Fifth in the Lenten Series, “Why Did Jesus Die?”

The first time I stood on the Great Wall of China was a revelation. I thought I knew what it was. I remember in elementary school, a teacher said that the Great Wall of China was the one human-made structure you could see from space. It turns out this is not at all true, for more than one reason. But it sounded amazing to me, that people could make something so large and so big. I’d seen many, many pictures over the years after that, of the wall and the verdant, mountainous scenery surrounding it. I had even read bits of history about the great Qin dynasty and Emperor Qin Shi Huang, under whose brutal but powerful rule the wall construction really gathered momentum. 

I thought I knew the Great Wall of China.

But standing there for the first time, on a summer day at the start of this millenium, I was speechless. It was larger and steeper than I had imagined. Even on a grey, rainy morning, the views from its peaks were more breathtaking than I had expected. I knew that this wall was long, but seeing it wind through the distant mountains, I just remember having this extraordinary sense of awe at what natural beauty, human engineering, back-breaking labor, and historical preservation had together made possible. 

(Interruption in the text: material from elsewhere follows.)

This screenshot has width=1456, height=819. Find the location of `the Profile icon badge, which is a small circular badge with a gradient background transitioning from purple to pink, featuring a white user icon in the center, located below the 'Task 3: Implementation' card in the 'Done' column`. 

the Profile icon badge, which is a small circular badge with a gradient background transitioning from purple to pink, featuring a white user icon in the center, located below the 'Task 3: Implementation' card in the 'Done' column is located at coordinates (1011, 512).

Thanks for reading about my relationship with the Great Wall. In this year of endless cancellations, the most painful for me was the cancellation of our family’s plans for our kids’ first ever trip to China. Our family is a beautiful interracial mix of my wife’s family’s Chinese roots and my family’s mix of Northwest European heritage, and our kids are all teenagers and getting ready to head out into the world on their own soon. The biggest thing we wanted to do together first was to go to China. And a clear must-see for all was the kids’ first trip to the Great Wall themselves. 

There’s a reason, though, that I tell this story as we explore why Jesus died. Most sane people throughout history have acknowledged that when it comes to our thinking about our Creator, the Spirit or being above or within all things, some humility is called for. We have rightly viewed who or what we call God with mystery.

And yet, we have often assumed that more or less, we know what God is like. By way of vision or tradition, story and rumor, we have imagined that the force behind the sun and the rain, life and death, our great hopes and fears, to be called God. We have, our human family, called God the creator, the power behind all power, the cause beneath all causes, the force of life that has brought all life into being. And it’s not that none of this is true.  But our sense of God has remained murky and far too often a cosmic reflection of the best and the worst of our own muddled conceptions and experience of love, power, fear, and violence. 

Something interesting happened, though, in the collective thoughts and imaginations of the first followers of Jesus. Their memory of the life and teaching of Jesus, how Jesus provoked and inspired them, and even how their sense of the unseen Spirit of Jesus continued to move them, made them think that for the first time, people had seen God face to face. God had walked among them, spoken to them, and shared meals of bread and beans and fish with them. 

God looked like Jesus.

They said this in different ways. Here are three, just as a sampling, all from the late Eugene Peterson’s poetic translation he called The Message.

“No one has ever seen God,

        not so much as a glimpse.

    This one-of-a-kind God-Expression,

        who exists at the very heart of the Father,

        has made him plain as day.” (John 1:18)

No one had ever seen God, until Jesus made God plain as day.

“We look at this Son and see the God who cannot be seen. We look at this Son and see God’s original purpose in everything created.” (Colossians 1:15)

In the history of the earth, the human species has been the closest approximation of the creative mind and vibrant love that God is. In Jesus, this approximation becomes the real deal, the accurate reflection of God, the original purpose. 

“We heard it with our own ears, saw it with our own eyes, verified it with our own hands. The Word of Life appeared right before our eyes; we saw it happen! And now we’re telling you in most sober prose that what we witnessed was, incredibly, this: The infinite Life of God himself took shape before us.” (I John 1:1-2)

We now have an eyewitness sighting of the infinite life of God. God looks like Jesus. 

In their hope that God looks like Jesus, his followers to this day are not limited to how Jesus died, but our vision does continue to center there. Because in Jesus’ death, we see what the best writing and worship about God had always hoped might be true: that God is self-giving, radically forgiving, co-suffering love. 

God shares and gives all the best that God has and is. God is by nature kind and forgiving, eager to see the best and heal the worst in us. And God is present in compassion with all who suffer. 

Jesus on the cross then becomes a kind of litmus test for all of our screwy traditions, opinions, hopes, and fears about God. Does what our parents or church or anyone else told us about God look and sound like Jesus? Maybe then it is. But if not, we can forget about it. 

This is another reason then that Jesus died, to cut through the pile of rumor and report of all we have thought about God, and to show us what God is like: self-giving, radically forgiving, co-suffering love.